The Daily Star — Labor Day usually augurs barbecues, kids going back to school and the last throes of summer. This year, it may also mean the dawning of a new chapter in New York state: the Frack Era.
In early August, Fred LeBrun of the Albany Times-Union warned that “For those desperately hoping against hope that high volume, horizontal hydraulic fracturing for natural gas will be blocked from coming into New York state, sorry. For you, the end of the world arrives before Labor Day.”
On Sunday, CBS News’ Jeff Glor made a similar assertion, writing that that “New York is close to making a decision about fracking and is expected to roll out guidelines after Labor Day.”
Both these statements — and the cascade of reponses that flickered across the Internet — have sent pro- and anti-drilling folks alike into a tizzy.
Neither cites a source as to what led them to believe that Labor Day is the magical date.
LeBrun should get a pass here, because his writing was commentary, not news reporting, meaning his statement could be interpreted as one of opinion, rather than fact. But Glor’s unattributed assertion should be subjected to the same rigorous scrutiny as any news reporting.
This didn’t stop news outlets such as the Huffington Post and New York Magazine from echoing Glor’s statement. (It also didn’t stop this newspaper from hearing what local activists thought about the idea. But The Daily Star’s story made clear the nature of the CBS story and its shadowy sources.)
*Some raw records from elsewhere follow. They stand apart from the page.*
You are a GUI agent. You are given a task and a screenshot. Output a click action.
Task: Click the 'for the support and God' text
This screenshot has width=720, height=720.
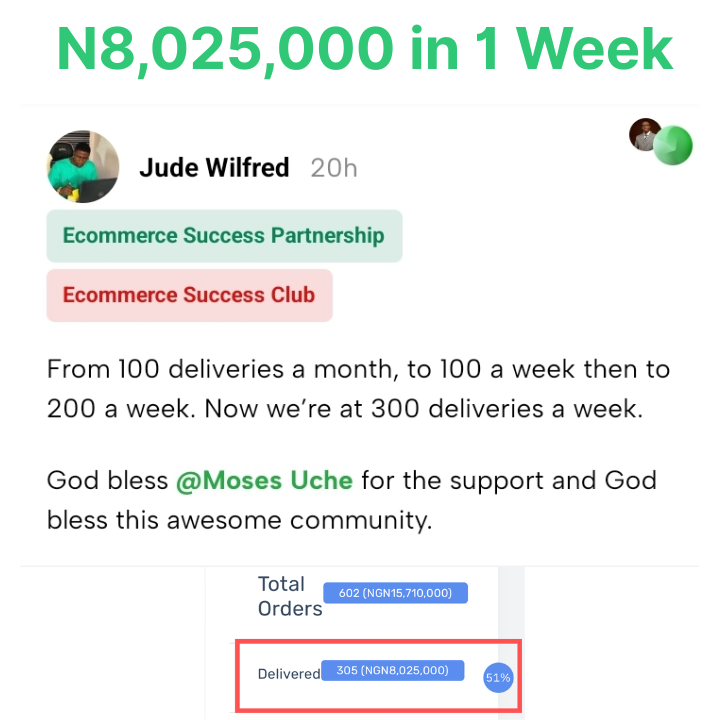tap(508, 480)
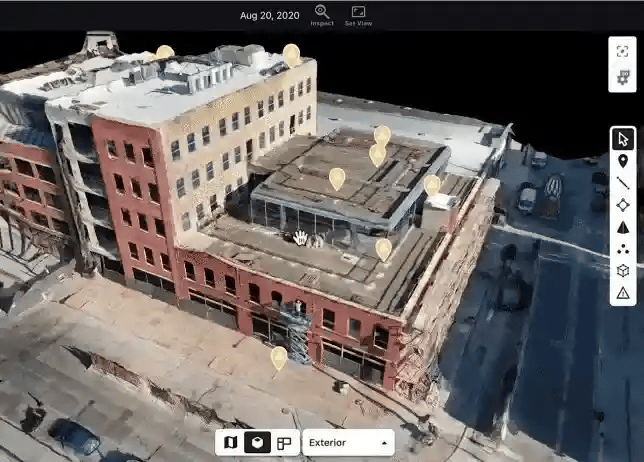Click the Set View button

(x=358, y=15)
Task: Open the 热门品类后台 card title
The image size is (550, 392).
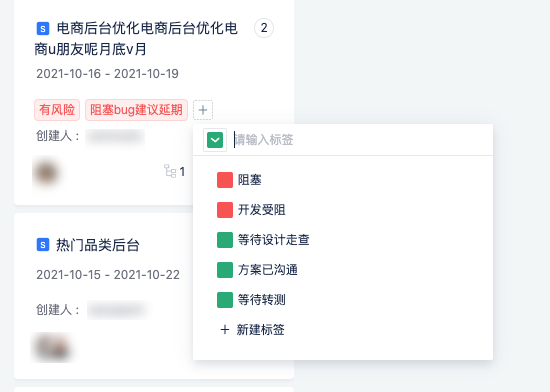Action: coord(98,245)
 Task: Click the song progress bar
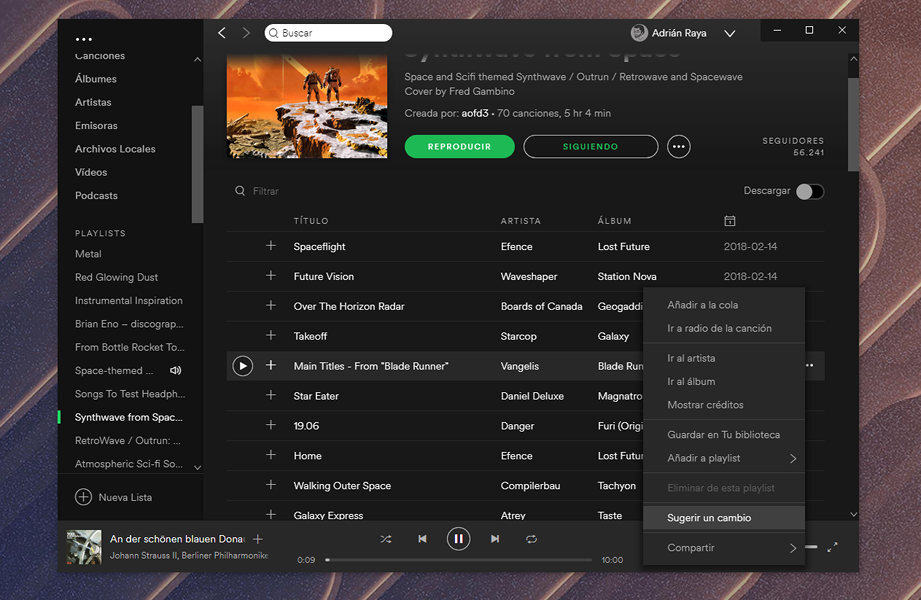[x=460, y=560]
We’re not suggesting that LeBrun and Glor are wrong. They’re probably right. We’ll probably get a big announcement from Gov. Andrew Cuomo or someone at the state Department of Environmental Conservation within the next week or so.
But that doesn’t let them off the hook.
The Associated Press sets very clear guidelines about the use of anonymous sources, requiring that reporters “explain in the story why the source requested anonymity (and) describe the source’s motive for disclosing the information. If the story hinges on documents ... the reporter must describe how the documents were obtained, at least to the extent possible. ... The story also must provide attribution that establishes the source’s credibility; simply quoting ‘a source’ is not allowed. We should be as descriptive as possible.”
Had Glor’s report for CBS been held to this standard, the news that followed it could have been much more well-informed — which, in turn, would lead to a more well-informed public. And isn’t that the goal of journalism in the first place?